This is the first of three articles that stem from last weekend’s Next Edge Festival in Montréal. I’m grateful to the wonderful organizing team and all the participants who made the event a success and a great learning opportunity for me.
I have long been a fan of mindmaps as a tool for recording what transpires at a meeting, displayed up at the front of the room so that everyone can see the ‘official’ record (and correct it when needed). The mindmap can then serve as an instant set of ‘minutes’ by emailing it to all participants (and non-attendees) at the end of the meeting.
Last weekend Arthur Brock and his amazing team at Emerging Leader Labs showed us the work they’ve done with Gameshifting, a tool that promises to do for meeting process what mindmaps do for content — making it explicit. It uses a combination of wallboards, hand signals, and tablets or similar remote machines for participants to report on what they see happening (or would like to see happening), process-wise, during the meeting/event.
At this stage the tool is largely manual, and fun both for revealing what would otherwise not be known about meetings in general, and about our own personal group behaviours in particular.
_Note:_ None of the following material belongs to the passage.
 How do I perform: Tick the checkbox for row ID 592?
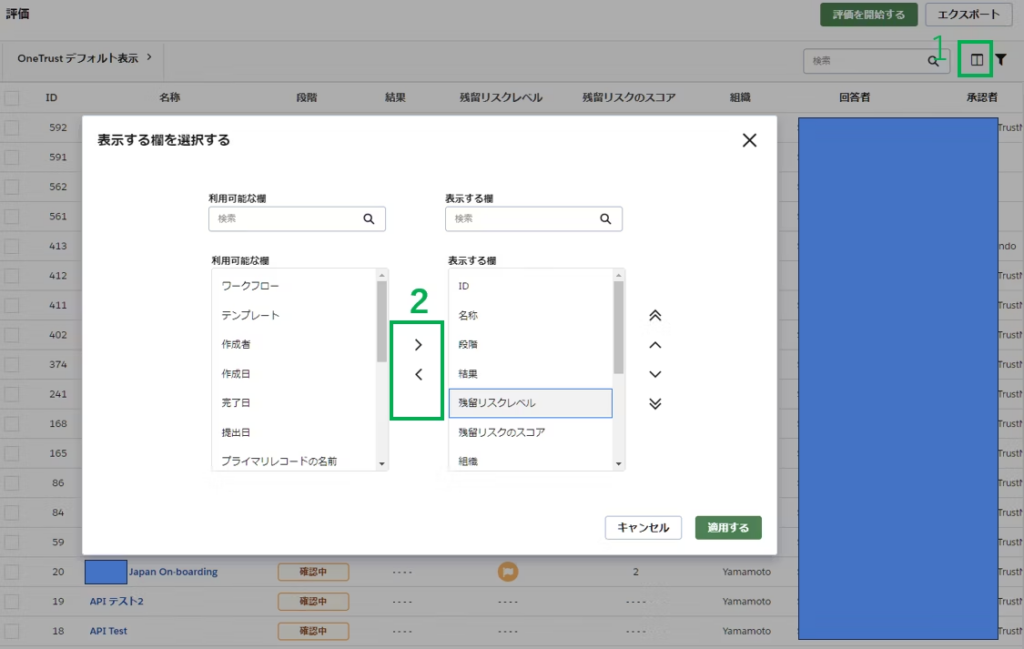(x=12, y=128)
As I participated in the “making-explicit” “game”, I began to dream about what might be possible, with today’s technology, that would:
- Combine the display of process, protocols, and progress from Gameshifting with the display of content from mindmaps (or other graphic recording tools), and
- Incorporate the patterns of exemplary group process from Group Works into the display.
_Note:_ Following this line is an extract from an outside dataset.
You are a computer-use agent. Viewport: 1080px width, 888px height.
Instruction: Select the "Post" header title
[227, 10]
The graphic above (you can download a higher-resolution PDF here) illustrates how it might work. Here’s a walkthrough:
- Before the meeting/event begins, the facilitator and sponsor would (a) key the major agenda items into the Meeting Trajectory blocks (upper left on the chart) and turn the first block green; (b) identify the major and secondary objectives for the meeting (upper right) and turn them dark and light green respectively; an X would appear in red beside each, showing them as not yet accomplished; (c) key in the major nodes (bubbles) on the mindmap (lower right) to correspond with the meeting/event objectives; (d) key in the initials of the people in various Roles (lower left); each box with someone assigned would turn green; (e) initialize the Process Mode for the first agenda item (centre left) to correspond to the mode that will be used to achieve its objective, turning that box green; (f) initialize the Process Style to the primary means to be used for this agenda item (Arthur’s model suggests a variety of different Styles for each Mode, or you could even enter a method like Open Space or World Café), turning that box green; (g) initializing the Interaction Protocol (centre right) to the one most appropriate for the mode and style selected, turning that box green, and (h) turning off all the Alert (lower left) ‘lights’ to grey.
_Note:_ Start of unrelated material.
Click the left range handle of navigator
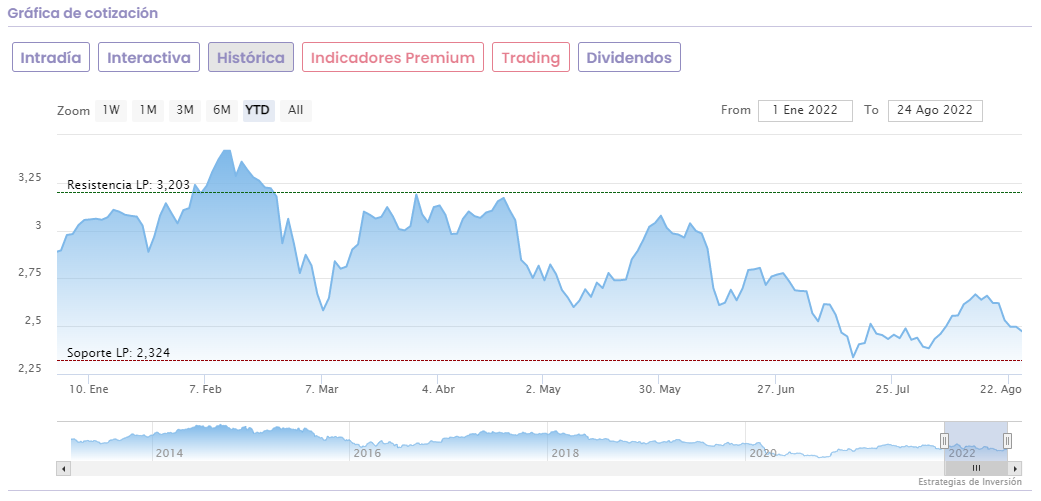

- Ideally, all participants would have an app that would allow them to feed back their thoughts on the process electronically as the meeting event proceeded: (a) they could comment on the agenda and, as it proceeded, click on the boxes ahead of or behind the current green box in the Meeting Trajectory to request that the group move on, or go back (one person doing this would turn that box yellow; a majority doing this would turn it red, hopefully signalling the facilitator to “trust the wisdom of the group”); (b) they could click a ‘done’ flag on an Objective box when they thought that objective had been accomplished (when most, or all, depending on the will of the group, did this the red X would turn to a green check mark); (c) they could flash a red “!” or a yellow “?” beside any node of the mindmap to indicate they disagreed or had questions about what had been recorded; (d) they could click on any of the other figures to suggest a change in Mode or Style or Interaction Protocol or a change to the person in any of the Roles (again one person doing this would turn the suggested box yellow; a majority would turn the box red); and (e) they could click on any of the Alert buttons to express the appropriate request to the facilitator.
- Any participants familiar with the Pattern Language for Group Process (or wanting to practice learning it) would be able click on any of the 91 pattern cards to indicate either (a) a wish to recognize and thank someone for invoking that pattern very effectively (highlighting that card and turning it green), or (b) a suggestion that the facilitator and/or participants consider invoking that pattern (if the group is stuck or needs process help), highlighting that card and turning it red. For example, in the illustration, someone has turned the Story card green (indicating that someone just proffered an excellent story to the group), and the Honour Each Person card red (indicating that in their view someone is likely being ignored or disrespected by others).
I think you get the gist. All of this is done wordlessly, without interrupting the “audio track” flow of the meeting. It’s only a dream, but if used correctly this could absolutely transform the way we conduct, and collaborate in, group activities. The technology wouldn’t be that hard to implement. Much harder would be getting all the participants up to a base line of competency in what is actually going on in group processes, and what constitutes good versus bad group process. Which is something everyone who has to suffer through horrific meetings should learn, and value.
I’m looking forward to seeing what Arthur and his team do next with Gameshifting, and seeing how both mindmaps and Group Works can be incorporated into their vision. This could be awesome.